Thousands march for tolerance in Germany

Police in Dresden, where the PEGIDA marches began in October, had banned all public open-air gatherings.

Police in Dresden, where the PEGIDA marches began in October, had banned all public open-air gatherings.


More than 17,000 anti-racism demonstrators took to the streets in several German cities on Monday to voice opposition to the PEGIDA anti-Islamic movement, whose own weekly rally was cancelled over a terrorism threat.

The counter-protests drew smaller crowds than last week, when some 100,000 people called for tolerance nationwide.

In Munich, where anti-PEGIDA mobilization has been strong for several weeks, around 10,000 people — half the number of protesters as the week before — gathered, according to police.

Around a thousand people demonstrated in the Bavarian cities of Wuerzburg and Nuremberg, the German news agency DPA reported. Protests were also organized in Berlin and Duesseldorf, and around 6,000 people were on the streets in Magdeburg.

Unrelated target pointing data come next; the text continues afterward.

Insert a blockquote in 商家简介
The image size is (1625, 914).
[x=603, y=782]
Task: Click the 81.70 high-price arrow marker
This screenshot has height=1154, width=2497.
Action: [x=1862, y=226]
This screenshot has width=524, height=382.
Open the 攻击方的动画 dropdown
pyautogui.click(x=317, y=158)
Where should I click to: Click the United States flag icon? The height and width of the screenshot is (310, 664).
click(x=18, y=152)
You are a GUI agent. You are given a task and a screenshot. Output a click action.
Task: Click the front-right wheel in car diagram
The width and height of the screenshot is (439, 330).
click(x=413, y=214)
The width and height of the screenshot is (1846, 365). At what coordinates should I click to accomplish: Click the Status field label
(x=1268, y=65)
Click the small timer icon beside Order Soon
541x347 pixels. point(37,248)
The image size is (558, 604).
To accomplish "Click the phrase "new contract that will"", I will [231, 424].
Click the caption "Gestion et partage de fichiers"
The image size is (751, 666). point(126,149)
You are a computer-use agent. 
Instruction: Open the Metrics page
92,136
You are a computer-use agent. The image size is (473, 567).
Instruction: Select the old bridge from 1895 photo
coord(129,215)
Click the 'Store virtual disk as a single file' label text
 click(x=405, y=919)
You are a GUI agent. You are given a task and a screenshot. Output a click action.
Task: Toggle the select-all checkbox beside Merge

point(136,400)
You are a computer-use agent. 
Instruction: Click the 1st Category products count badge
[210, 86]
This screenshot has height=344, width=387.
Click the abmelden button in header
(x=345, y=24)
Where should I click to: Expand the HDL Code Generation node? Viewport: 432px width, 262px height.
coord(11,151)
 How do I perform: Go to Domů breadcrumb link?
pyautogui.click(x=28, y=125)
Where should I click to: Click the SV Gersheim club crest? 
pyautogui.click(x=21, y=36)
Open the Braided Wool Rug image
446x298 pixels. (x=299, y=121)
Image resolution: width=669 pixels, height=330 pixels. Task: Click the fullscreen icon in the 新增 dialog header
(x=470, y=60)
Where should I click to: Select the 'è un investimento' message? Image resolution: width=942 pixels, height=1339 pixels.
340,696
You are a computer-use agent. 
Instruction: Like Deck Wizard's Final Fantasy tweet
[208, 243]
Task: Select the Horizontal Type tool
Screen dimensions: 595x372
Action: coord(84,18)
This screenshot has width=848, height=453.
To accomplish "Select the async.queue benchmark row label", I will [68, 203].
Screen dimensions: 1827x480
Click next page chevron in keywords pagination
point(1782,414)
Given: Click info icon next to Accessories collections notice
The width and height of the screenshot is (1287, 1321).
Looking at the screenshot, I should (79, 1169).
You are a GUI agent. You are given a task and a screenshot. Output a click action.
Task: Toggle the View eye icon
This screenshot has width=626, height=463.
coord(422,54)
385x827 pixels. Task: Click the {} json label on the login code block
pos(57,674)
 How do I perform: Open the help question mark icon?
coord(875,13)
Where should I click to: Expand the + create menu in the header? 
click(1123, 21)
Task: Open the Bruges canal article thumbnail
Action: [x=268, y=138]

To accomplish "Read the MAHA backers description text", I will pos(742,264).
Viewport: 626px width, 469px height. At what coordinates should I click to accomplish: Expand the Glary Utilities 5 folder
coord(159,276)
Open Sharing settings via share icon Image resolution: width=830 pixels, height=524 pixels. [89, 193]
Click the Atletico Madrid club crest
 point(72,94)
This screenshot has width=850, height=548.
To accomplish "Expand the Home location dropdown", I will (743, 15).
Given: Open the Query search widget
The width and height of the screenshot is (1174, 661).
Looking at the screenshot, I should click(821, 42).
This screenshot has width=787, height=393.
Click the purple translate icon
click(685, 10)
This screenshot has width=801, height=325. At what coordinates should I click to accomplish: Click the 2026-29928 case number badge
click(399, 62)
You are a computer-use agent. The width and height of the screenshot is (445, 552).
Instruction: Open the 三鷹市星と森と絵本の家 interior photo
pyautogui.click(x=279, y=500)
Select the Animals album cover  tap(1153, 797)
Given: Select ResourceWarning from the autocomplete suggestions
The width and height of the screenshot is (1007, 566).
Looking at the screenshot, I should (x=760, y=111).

On Monday, PEGIDA — “Patriotic Europeans Against the Islamization of the Occident” — vowed it would rally again next week after a march was cancelled over a terrorism threat.

Police in Dresden, where the PEGIDA marches began in October, had banned all public open-air gatherings within city limits for Monday, citing the “concrete threat” of an assassination attempt against the group’s leaders.

The marches — which have voiced anger against Islam and “criminal asylum seekers” — began with several hundred supporters and have since steadily grown.

They drew a record 25,000 people last week, in the wake of the attacks by radical Islamists in Paris in which 17 people were killed. The same day saw some 100,000 Germans march in counter demonstrations.

PEGIDA in Denmark

Meanwhile, PEGIDA’s Danish wing staged its first rallies on Monday, drawing several hundred people in the capital and in other cities although marchers were outnumbered by counter-demonstrators.

Some 200 PEGIDA supporters turned out in Copenhagen, many carrying torches and signs saying “No to violence and racism”.

Around 300 people attended a counter-demonstration in Noerrebro, a Copenhagen district popular with immigrants and students.

In Aarhus, Denmark’s second largest city, 30 PEGIDA demonstrators were outnumbered by 300 counter-demonstrators.

In the western city of Esbjerg, up to 100 people took part in a demonstration held by Stop the Islamization of Denmark (SIAD) while 400 took part in a counter-protest.